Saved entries
________________________

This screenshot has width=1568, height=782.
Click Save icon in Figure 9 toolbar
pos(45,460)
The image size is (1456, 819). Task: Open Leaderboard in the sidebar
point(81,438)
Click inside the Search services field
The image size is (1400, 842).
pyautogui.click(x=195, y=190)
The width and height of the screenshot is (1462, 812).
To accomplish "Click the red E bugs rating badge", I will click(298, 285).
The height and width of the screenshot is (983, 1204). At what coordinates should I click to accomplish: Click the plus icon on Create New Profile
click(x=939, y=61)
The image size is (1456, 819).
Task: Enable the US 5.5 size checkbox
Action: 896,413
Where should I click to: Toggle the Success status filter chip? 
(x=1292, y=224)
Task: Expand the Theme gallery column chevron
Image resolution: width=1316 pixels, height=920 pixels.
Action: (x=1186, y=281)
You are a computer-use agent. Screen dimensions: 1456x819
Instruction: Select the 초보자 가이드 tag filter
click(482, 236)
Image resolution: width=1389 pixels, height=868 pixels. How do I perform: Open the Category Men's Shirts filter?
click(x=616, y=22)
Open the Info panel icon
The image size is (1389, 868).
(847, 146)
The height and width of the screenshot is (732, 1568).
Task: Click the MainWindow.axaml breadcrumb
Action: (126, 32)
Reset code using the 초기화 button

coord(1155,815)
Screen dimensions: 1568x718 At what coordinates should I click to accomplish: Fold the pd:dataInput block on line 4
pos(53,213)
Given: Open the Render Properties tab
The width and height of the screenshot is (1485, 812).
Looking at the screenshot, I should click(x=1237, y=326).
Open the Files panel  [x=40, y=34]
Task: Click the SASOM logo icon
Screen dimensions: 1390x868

________________________

- _WHAT YOU NEED TO DO_: Set down, word for word, every line from the line that holds "Reset code using the 초기화 button" to the end of the entries above, including both ends.

- _FINISHED EXERCISE_:
Reset code using the 초기화 button

coord(1155,815)
Screen dimensions: 1568x718 At what coordinates should I click to accomplish: Fold the pd:dataInput block on line 4
pos(53,213)
Given: Open the Render Properties tab
The width and height of the screenshot is (1485, 812).
Looking at the screenshot, I should click(x=1237, y=326).
Open the Files panel  [x=40, y=34]
Task: Click the SASOM logo icon
Screen dimensions: 1390x868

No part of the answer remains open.